** Supplied information follows **
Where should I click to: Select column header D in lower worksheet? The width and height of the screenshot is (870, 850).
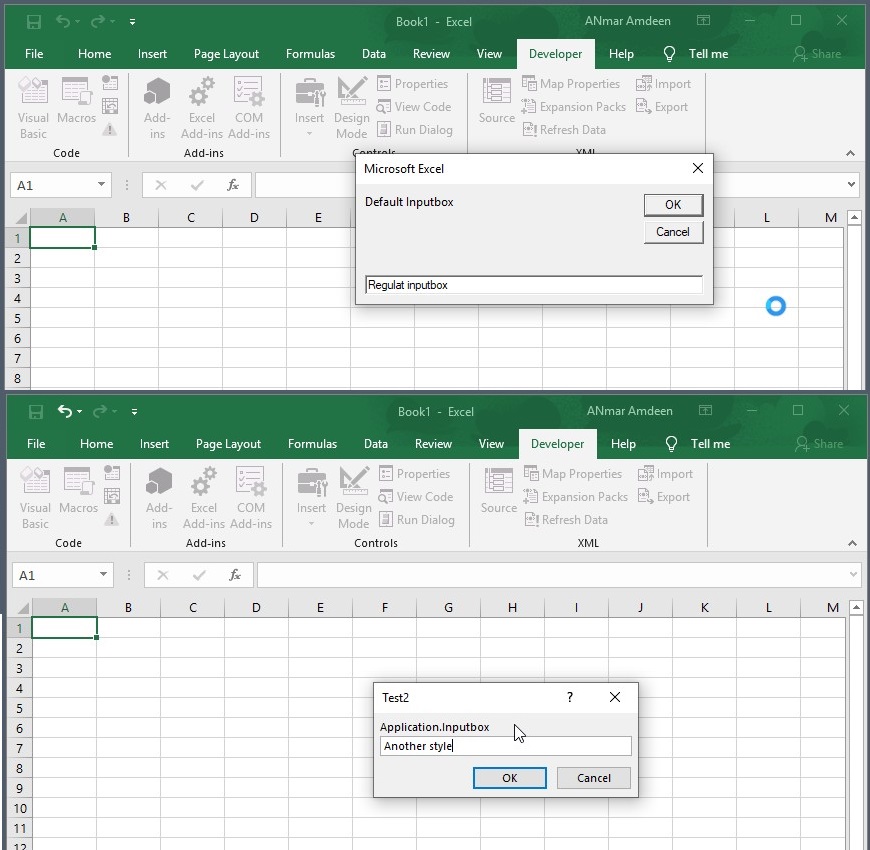pyautogui.click(x=256, y=607)
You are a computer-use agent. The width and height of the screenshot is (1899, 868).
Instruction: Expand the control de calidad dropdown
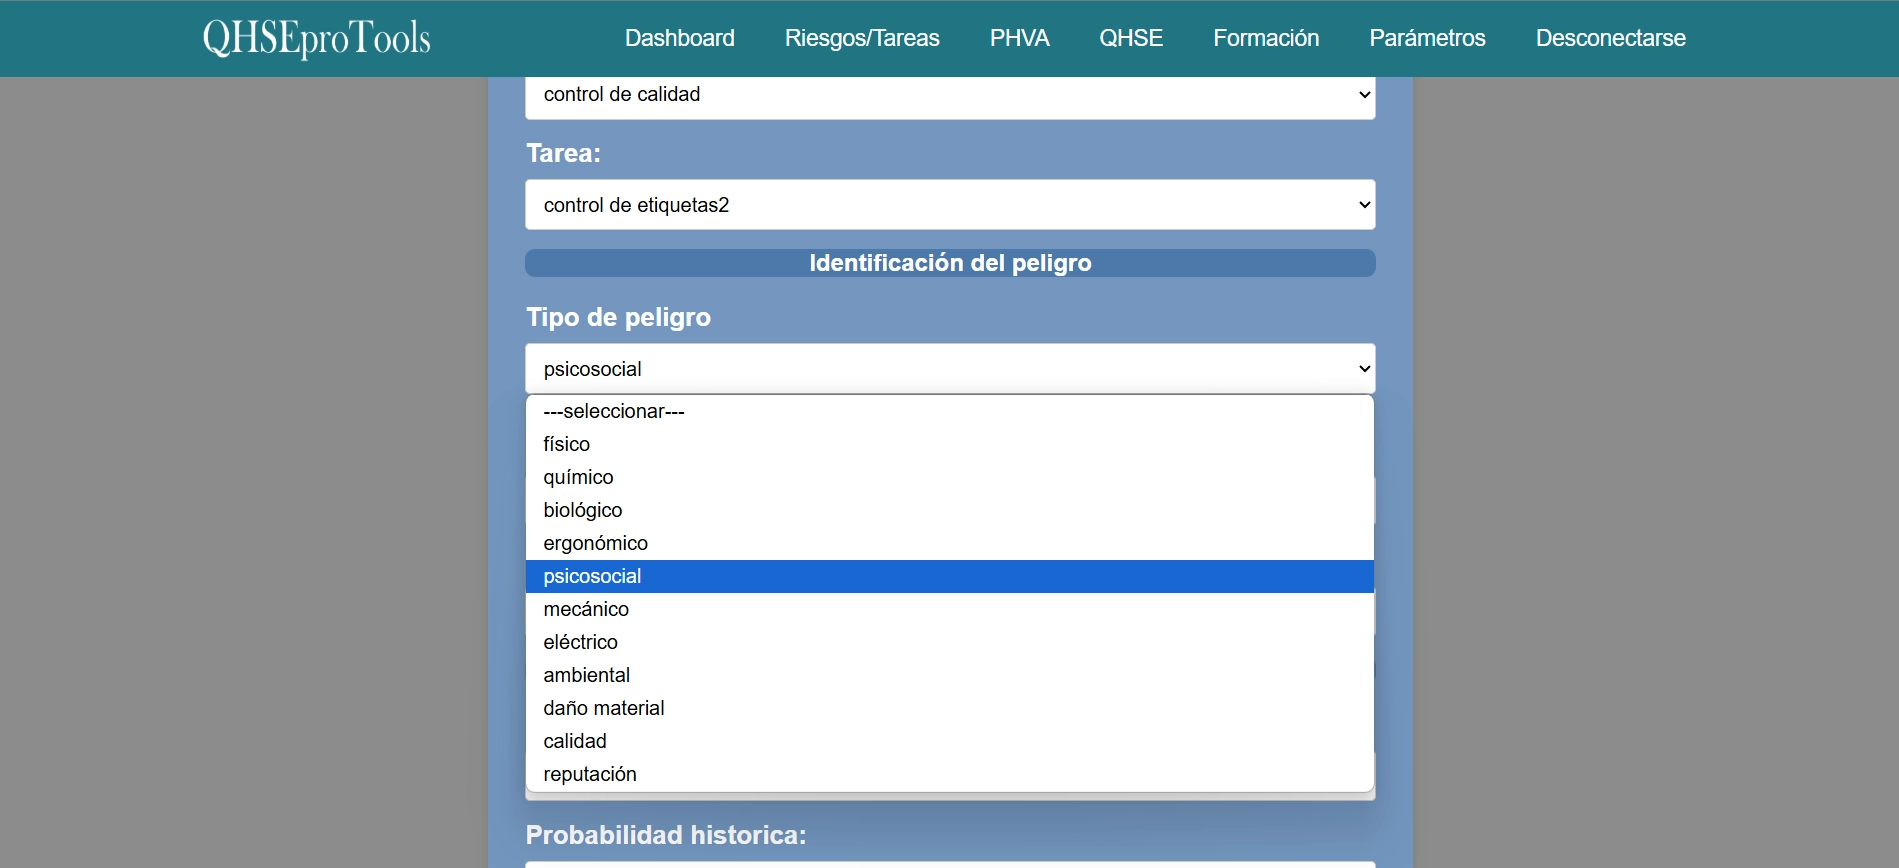(950, 95)
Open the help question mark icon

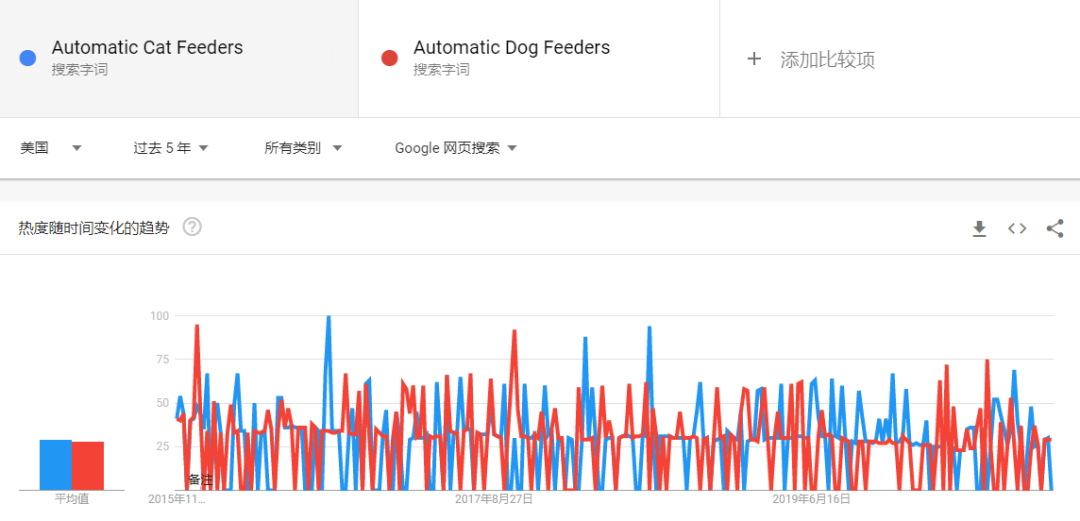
** End of Supplied information **
Task details: Pictures stay out. Return exactly the lines from the one with "Instruction: Expand the" through the last line of the data.

Answer below:
Instruction: Expand the control de calidad dropdown
(950, 95)
Open the help question mark icon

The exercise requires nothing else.